• [PROBLEM TO WORK ON] When you reach the line that contains "Task: Click the pink Temp. A. legend swatch" in the data below, start reproducing lines exactly, and stop after the line that contains "Open the notifications".

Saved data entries
'''

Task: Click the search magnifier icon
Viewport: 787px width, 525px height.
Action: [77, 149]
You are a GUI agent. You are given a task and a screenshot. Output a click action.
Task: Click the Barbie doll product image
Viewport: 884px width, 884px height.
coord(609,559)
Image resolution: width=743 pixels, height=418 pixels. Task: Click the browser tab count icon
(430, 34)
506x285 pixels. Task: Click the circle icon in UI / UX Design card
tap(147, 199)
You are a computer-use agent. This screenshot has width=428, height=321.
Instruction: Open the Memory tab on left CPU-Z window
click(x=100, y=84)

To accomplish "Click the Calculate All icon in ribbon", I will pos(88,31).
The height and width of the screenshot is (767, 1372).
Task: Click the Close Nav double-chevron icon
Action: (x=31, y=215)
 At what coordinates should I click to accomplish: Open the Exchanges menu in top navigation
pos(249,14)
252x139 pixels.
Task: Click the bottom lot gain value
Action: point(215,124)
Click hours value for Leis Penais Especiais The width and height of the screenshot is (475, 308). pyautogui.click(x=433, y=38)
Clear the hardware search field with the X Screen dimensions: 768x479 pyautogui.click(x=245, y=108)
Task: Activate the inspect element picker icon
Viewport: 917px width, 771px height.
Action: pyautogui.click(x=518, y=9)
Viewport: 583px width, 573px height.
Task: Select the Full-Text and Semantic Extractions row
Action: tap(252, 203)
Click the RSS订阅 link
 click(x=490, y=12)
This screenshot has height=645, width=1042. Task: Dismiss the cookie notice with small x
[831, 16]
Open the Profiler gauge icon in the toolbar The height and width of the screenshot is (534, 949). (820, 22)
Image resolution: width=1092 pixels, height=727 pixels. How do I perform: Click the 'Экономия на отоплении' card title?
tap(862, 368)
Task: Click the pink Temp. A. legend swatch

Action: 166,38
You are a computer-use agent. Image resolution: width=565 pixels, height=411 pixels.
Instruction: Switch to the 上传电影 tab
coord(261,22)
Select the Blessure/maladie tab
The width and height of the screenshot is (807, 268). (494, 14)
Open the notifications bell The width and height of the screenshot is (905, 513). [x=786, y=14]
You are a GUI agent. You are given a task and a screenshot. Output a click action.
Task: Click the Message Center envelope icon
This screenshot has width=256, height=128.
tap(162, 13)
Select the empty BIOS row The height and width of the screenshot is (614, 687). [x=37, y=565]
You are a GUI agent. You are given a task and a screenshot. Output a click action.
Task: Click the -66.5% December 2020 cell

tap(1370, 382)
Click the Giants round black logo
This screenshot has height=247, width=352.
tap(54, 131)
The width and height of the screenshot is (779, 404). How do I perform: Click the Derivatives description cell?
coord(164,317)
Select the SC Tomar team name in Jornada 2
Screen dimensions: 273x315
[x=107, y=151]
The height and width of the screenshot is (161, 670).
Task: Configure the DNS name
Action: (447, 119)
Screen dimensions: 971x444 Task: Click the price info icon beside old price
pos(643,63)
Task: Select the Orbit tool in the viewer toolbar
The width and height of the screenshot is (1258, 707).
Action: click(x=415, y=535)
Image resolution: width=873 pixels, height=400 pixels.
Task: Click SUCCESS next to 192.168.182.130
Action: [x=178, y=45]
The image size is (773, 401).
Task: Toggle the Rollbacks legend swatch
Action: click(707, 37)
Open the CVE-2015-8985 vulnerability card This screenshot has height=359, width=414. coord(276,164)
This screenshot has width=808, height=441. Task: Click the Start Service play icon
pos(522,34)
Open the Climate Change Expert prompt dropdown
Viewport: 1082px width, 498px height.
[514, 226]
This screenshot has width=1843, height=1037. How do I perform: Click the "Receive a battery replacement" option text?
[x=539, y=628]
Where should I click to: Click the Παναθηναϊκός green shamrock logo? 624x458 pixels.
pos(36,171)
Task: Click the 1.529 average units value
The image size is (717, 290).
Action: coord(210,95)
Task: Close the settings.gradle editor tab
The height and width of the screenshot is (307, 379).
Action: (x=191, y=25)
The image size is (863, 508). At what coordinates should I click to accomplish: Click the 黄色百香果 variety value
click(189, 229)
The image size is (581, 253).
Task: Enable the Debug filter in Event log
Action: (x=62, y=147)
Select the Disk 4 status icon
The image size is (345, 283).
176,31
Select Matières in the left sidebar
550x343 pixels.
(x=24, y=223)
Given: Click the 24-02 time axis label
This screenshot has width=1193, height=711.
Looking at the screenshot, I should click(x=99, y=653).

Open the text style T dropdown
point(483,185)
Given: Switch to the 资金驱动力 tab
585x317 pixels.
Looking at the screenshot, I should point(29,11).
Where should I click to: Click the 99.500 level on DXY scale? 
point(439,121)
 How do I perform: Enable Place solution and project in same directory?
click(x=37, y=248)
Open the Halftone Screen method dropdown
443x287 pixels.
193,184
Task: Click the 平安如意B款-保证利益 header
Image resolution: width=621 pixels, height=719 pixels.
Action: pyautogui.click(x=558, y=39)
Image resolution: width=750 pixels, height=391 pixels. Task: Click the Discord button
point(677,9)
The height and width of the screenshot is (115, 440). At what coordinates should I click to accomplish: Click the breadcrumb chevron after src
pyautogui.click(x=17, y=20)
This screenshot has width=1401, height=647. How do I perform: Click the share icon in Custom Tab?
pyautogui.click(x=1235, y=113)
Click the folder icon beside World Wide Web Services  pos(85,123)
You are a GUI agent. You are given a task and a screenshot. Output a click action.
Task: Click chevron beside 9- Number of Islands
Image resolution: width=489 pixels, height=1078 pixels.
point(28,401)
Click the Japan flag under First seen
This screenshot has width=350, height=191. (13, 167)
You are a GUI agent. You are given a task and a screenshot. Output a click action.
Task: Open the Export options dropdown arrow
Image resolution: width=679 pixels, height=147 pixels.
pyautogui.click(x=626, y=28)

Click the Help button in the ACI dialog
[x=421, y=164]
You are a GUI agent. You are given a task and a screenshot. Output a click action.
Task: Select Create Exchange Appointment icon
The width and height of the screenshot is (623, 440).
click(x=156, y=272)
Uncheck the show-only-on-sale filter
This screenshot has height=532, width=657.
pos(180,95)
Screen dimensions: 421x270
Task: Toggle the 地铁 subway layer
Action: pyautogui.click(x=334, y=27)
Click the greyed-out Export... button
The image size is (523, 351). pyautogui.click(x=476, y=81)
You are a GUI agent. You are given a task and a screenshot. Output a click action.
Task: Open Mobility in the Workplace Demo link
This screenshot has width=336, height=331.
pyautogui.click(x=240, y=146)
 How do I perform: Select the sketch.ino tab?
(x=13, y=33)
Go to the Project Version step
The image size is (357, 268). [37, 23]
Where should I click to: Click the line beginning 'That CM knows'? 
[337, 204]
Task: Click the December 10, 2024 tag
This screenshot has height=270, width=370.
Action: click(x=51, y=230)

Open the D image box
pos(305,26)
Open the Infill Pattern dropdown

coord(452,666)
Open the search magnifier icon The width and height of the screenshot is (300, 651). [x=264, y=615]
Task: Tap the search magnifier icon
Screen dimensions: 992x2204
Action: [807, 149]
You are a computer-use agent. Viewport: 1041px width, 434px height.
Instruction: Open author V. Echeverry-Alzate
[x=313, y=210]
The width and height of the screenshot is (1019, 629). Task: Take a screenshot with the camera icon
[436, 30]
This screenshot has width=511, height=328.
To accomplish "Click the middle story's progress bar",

'''

• [FINAL ANSWER]
Task: Click the pink Temp. A. legend swatch

Action: 166,38
You are a computer-use agent. Image resolution: width=565 pixels, height=411 pixels.
Instruction: Switch to the 上传电影 tab
coord(261,22)
Select the Blessure/maladie tab
The width and height of the screenshot is (807, 268). (494, 14)
Open the notifications bell The width and height of the screenshot is (905, 513). [x=786, y=14]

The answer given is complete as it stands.